Structured and semantic search infrastructure

S4 (Structured and Semantic Search Service) is a generic end-to-end infrastructure to rapidly build and deploy a search service providing state-of-the-art structured and semantic searches in collections of technical and scientific documents. S4 is entirely based on Open Source components. One of the strengths of this system is to automatically enrich documents with our text mining tools, and make these enrichments available for improving search, discoverability and presentation of information.

Structured search is the ability to search and facet a collection of documents according not only to the textual content but also to the structure of the documents. For instance, it allows a user to search freely a collection of scientific papers with structure constraints such as search in specific sections (e.g. introduction), in certain bibliographical citations fields, in figure captions or particular annotation subfields.

Semantic search refers to the exploitation of sense information for improving the general quality of search. In our case, we offer the possibility to express query as concepts/entities, view semantically annotated documents and a semantic disambiguation of the search query that the user can interactively manipulate.

The final web-based GUI search client is easily parameterizable and offer the full range of modern search functionalities, including statistical faceting against any substructures of the document, filters, possibilities of complex queries, query disambiguation,  an optional automatic query completion service, etc.

Several transparent optimization at indexing and request time allow very fast searches, with “search as you type” results refresh (< 200ms) for all functionalities (results, snippets, facets) for collections of several hundred thousand documents. Complex searches remain sub-second in collections of million documents.

End-to-end infrastructure

Ingestion: To offer the full range of modern search functionalities, a collection of documents need first to be ingested (for instance via OAI-PMH) and integrated in a common document model.

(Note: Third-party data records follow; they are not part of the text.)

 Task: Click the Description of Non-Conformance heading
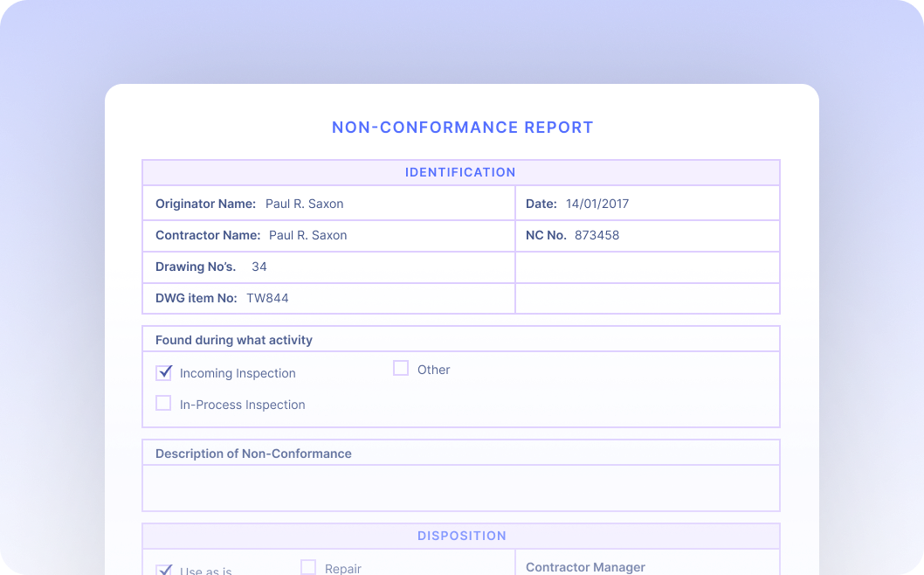253,454
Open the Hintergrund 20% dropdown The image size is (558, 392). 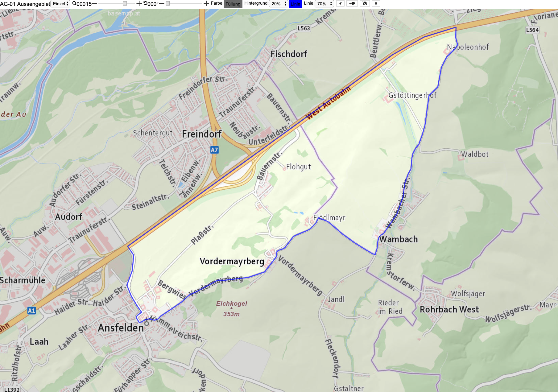[279, 4]
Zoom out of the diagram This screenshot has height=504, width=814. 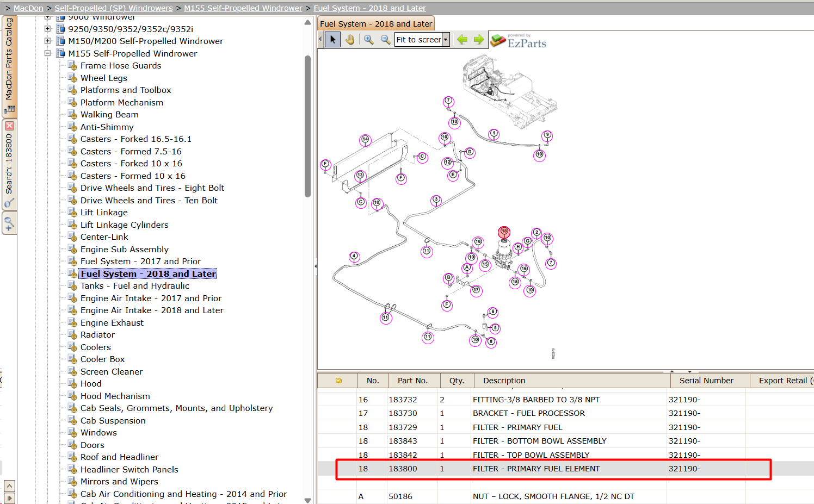[x=385, y=40]
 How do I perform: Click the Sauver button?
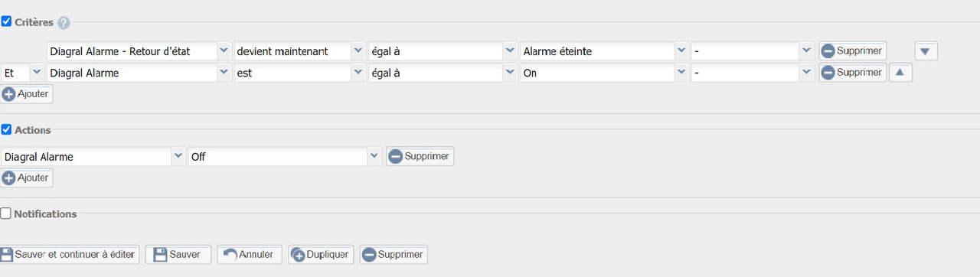coord(178,254)
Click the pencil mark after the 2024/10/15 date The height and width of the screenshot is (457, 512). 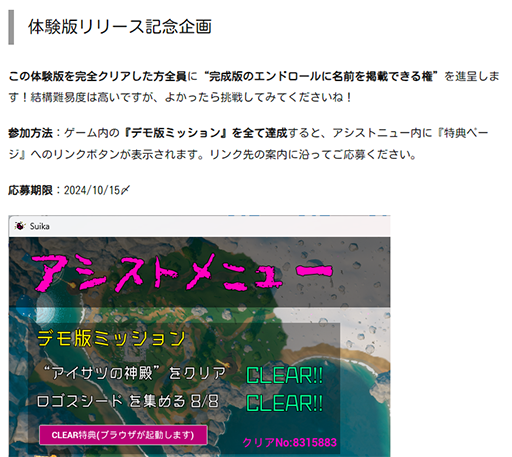tap(125, 190)
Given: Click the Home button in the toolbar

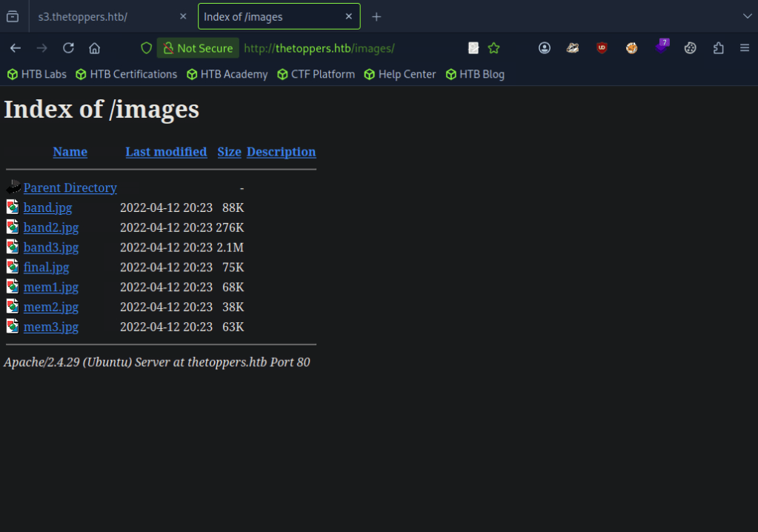Looking at the screenshot, I should [x=94, y=48].
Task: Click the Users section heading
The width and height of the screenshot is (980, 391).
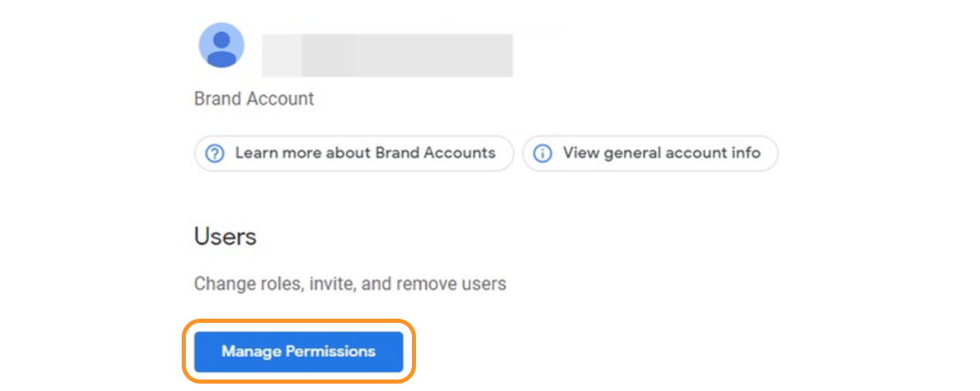Action: point(225,237)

The common document model of the S4 system is the TEI. For digital library applications, we develop for this purpose GROBID which can automatically transform raw scholar PDF documents into structured TEI. We also use a large set of XSL style sheets to transform publishers native XML documents into TEI called Pub2TEI, covering also patent publications.

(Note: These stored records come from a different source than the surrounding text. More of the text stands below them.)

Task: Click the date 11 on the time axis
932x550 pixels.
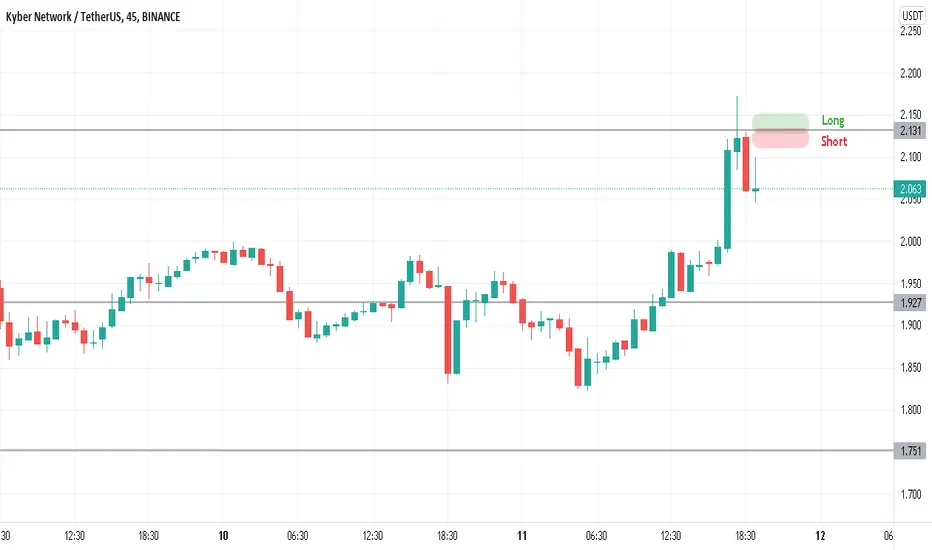Action: click(x=522, y=536)
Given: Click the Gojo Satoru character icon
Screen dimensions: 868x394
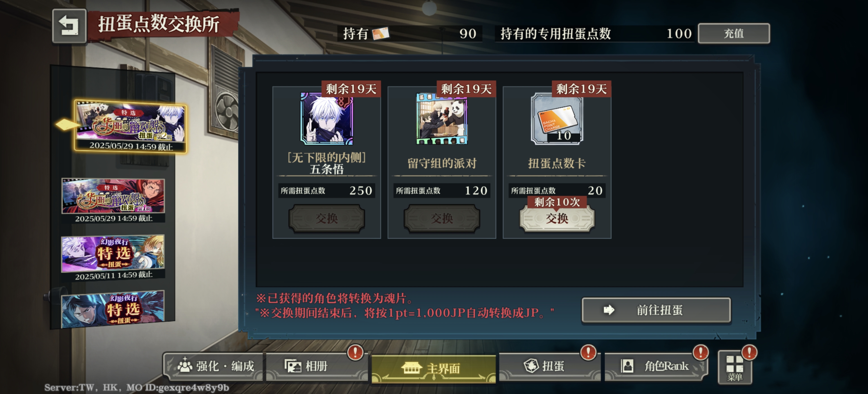Looking at the screenshot, I should [x=327, y=119].
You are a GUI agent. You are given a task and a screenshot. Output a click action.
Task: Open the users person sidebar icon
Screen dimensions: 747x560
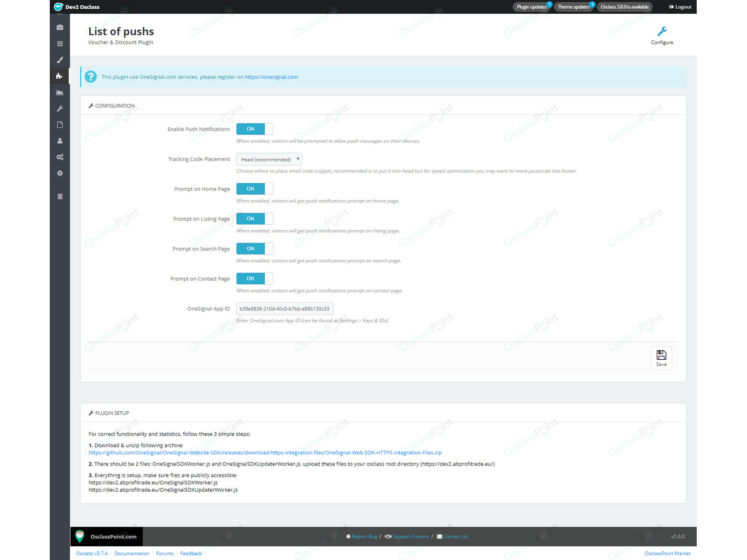tap(60, 141)
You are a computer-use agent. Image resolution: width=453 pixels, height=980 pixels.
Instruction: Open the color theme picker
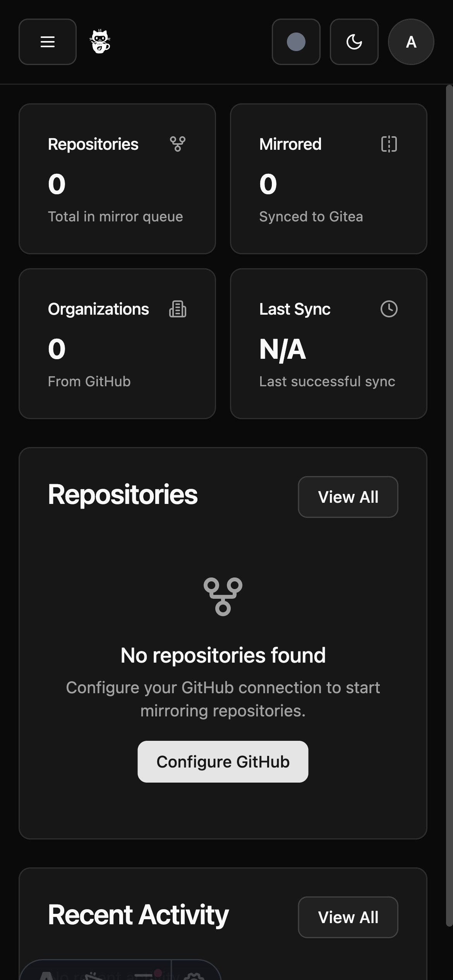tap(296, 42)
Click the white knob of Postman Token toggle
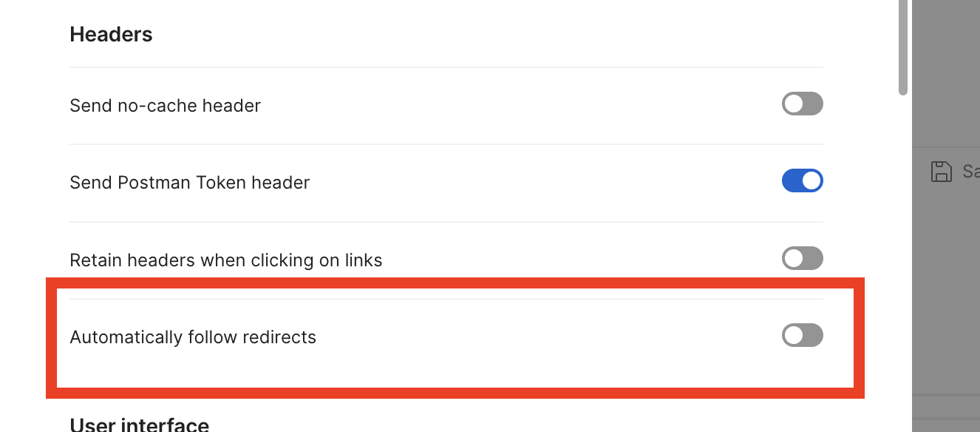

Storage and document provision: Documents binaries and TEI are stored into MongoDB, taking advantage of GridFS for scalability and efficiency.

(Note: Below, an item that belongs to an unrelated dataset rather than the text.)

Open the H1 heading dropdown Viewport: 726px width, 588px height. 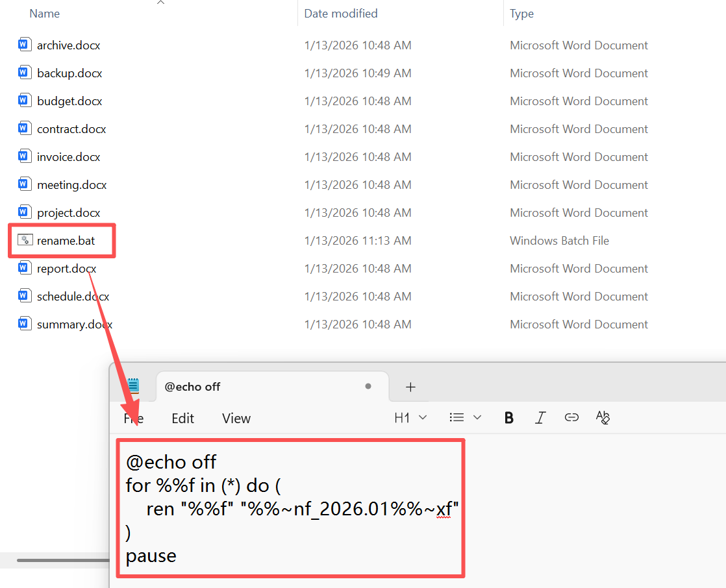(410, 418)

Document enrichment: The documents are automatically enriched with semantic annotations based on our  different entity recognition and disambiguation tools. entity-fishing in particular used as the backbone of semantic search, together with other scientific entity recognizers.

Indexing: TEI documents are transformed into canonical JSON documents via JsonML and indexed into ElsaticSearch via custom mappings performing transparently optimization and expansion of the TEI documents into JSON to allow faster queries.

Front-end: We develop a search front-end in Javascript for the S4 service immediately available after the indexation step. Queries are optimized with respect to the indexed TEI structures. The data available at the front-end level follow the same document model as the rest of the architecture for the simplification of the maintenance by avoiding any “silo” effects. The front-end is easily customizable as illustrated bellow.

Query disambiguation relies on entity-fishing to disambiguate user’s query against Wikidata entities. The follow-up can be interactive (the user refining the entities) or transparently for improving the ranking or faceting the result set.